Easter staycations and weakened pound fuel footfall growth, BRC
The Easter holidays boosted family visits to shopping destinations in April, resulting in the fastest annual growth of footfall since March 2014, according to the British Retail Consortium. Footfall in April grew 1.6% on the same month in the previous year. As has been the trend for some months now, High Streets across most of the UK attracted the largest increase in visitors out of all shopping destinations. This translated into good news for stores, which saw their fastest annual sales growth since January last year.
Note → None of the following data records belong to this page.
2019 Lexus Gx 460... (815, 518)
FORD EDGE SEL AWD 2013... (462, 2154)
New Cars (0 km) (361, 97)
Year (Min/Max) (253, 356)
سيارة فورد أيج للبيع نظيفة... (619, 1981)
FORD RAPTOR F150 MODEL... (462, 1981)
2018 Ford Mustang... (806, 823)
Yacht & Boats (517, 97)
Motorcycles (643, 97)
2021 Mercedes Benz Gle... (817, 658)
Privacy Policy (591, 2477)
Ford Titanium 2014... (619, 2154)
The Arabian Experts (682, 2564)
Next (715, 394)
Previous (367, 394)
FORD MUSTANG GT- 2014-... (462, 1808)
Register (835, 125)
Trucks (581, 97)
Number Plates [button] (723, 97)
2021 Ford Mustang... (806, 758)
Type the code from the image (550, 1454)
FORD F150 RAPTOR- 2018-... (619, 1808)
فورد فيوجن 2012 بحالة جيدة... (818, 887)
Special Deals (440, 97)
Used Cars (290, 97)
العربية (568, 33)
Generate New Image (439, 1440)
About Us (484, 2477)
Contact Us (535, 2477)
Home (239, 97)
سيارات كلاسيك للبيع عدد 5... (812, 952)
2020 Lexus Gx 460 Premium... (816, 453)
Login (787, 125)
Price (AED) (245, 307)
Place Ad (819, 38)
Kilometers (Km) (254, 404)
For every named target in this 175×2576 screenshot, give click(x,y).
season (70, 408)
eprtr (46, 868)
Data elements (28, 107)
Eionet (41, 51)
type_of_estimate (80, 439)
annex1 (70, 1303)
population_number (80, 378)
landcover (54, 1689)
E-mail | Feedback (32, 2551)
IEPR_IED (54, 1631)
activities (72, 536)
“As Easter fell in April this year, as opposed to March last year, footfall was boosted by +1.6%. This rise comprised a +5% increase in the first half of the month – which culminated in Good Friday and Easter Saturday – and dropped 6.4% in the last two weeks,” says Diane Wehrle, Springboard Marketing and Insights Director. “The rise was fuelled further by the weakened pound, which drove an increase in overseas tourists – demonstrated by the +2.7% uplift in footfall in London’s West End in April – and in Easter staycations amongst domestic visitors. Easter staycations boosted footfall +5.1% in coastal towns and +7.9% in historic towns. The underlying structural shift towards leisure-focussed trips meant that whilst High Street footfall rose +1.9% during retail trading hours, trips to High Streets after 5pm increased by more than +3%."